Work to complete:
What is wanted is every record, duplicated word for word.

Records contained in a dataset:
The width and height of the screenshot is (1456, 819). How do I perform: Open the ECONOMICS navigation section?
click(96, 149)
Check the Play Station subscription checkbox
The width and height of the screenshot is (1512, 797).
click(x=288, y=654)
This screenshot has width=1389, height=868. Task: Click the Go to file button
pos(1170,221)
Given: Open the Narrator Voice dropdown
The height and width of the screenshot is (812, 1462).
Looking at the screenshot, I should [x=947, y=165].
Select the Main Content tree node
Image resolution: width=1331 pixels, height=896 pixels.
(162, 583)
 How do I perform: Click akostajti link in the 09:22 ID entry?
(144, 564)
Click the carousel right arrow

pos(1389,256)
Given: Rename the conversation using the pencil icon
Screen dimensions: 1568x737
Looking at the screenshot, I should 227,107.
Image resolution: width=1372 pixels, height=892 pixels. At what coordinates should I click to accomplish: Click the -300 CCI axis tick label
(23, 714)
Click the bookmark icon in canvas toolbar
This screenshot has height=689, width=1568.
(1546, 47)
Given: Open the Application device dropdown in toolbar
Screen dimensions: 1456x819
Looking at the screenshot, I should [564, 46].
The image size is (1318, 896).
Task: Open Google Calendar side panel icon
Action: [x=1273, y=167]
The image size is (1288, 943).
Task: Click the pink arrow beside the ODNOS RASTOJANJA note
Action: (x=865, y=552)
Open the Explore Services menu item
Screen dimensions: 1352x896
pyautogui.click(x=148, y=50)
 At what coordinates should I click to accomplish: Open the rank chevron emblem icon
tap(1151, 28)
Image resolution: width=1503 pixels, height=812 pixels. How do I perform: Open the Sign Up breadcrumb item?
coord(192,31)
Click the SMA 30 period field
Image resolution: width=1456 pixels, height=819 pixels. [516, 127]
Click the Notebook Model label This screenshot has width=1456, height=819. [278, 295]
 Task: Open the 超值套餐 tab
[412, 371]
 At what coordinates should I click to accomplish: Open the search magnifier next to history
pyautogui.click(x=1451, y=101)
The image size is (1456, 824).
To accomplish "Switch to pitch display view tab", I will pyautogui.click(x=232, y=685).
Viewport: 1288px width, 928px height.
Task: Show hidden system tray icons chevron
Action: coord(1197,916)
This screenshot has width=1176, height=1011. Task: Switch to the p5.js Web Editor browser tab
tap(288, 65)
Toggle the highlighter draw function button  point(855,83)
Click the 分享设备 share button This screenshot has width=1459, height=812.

Written response:
The width and height of the screenshot is (1456, 819). How do I perform: Open the ECONOMICS navigation section?
click(96, 149)
Check the Play Station subscription checkbox
The width and height of the screenshot is (1512, 797).
click(x=288, y=654)
This screenshot has width=1389, height=868. Task: Click the Go to file button
pos(1170,221)
Given: Open the Narrator Voice dropdown
The height and width of the screenshot is (812, 1462).
Looking at the screenshot, I should [x=947, y=165].
Select the Main Content tree node
Image resolution: width=1331 pixels, height=896 pixels.
(162, 583)
 How do I perform: Click akostajti link in the 09:22 ID entry?
(144, 564)
Click the carousel right arrow

pos(1389,256)
Given: Rename the conversation using the pencil icon
Screen dimensions: 1568x737
Looking at the screenshot, I should 227,107.
Image resolution: width=1372 pixels, height=892 pixels. At what coordinates should I click to accomplish: Click the -300 CCI axis tick label
(23, 714)
Click the bookmark icon in canvas toolbar
This screenshot has height=689, width=1568.
(1546, 47)
Given: Open the Application device dropdown in toolbar
Screen dimensions: 1456x819
Looking at the screenshot, I should [564, 46].
The image size is (1318, 896).
Task: Open Google Calendar side panel icon
Action: [x=1273, y=167]
The image size is (1288, 943).
Task: Click the pink arrow beside the ODNOS RASTOJANJA note
Action: (x=865, y=552)
Open the Explore Services menu item
Screen dimensions: 1352x896
pyautogui.click(x=148, y=50)
 At what coordinates should I click to accomplish: Open the rank chevron emblem icon
tap(1151, 28)
Image resolution: width=1503 pixels, height=812 pixels. How do I perform: Open the Sign Up breadcrumb item?
coord(192,31)
Click the SMA 30 period field
Image resolution: width=1456 pixels, height=819 pixels. [516, 127]
Click the Notebook Model label This screenshot has width=1456, height=819. [278, 295]
 Task: Open the 超值套餐 tab
[412, 371]
 At what coordinates should I click to accomplish: Open the search magnifier next to history
pyautogui.click(x=1451, y=101)
The image size is (1456, 824).
To accomplish "Switch to pitch display view tab", I will pyautogui.click(x=232, y=685).
Viewport: 1288px width, 928px height.
Task: Show hidden system tray icons chevron
Action: coord(1197,916)
This screenshot has width=1176, height=1011. Task: Switch to the p5.js Web Editor browser tab
tap(288, 65)
Toggle the highlighter draw function button  point(855,83)
Click the 分享设备 share button This screenshot has width=1459, height=812.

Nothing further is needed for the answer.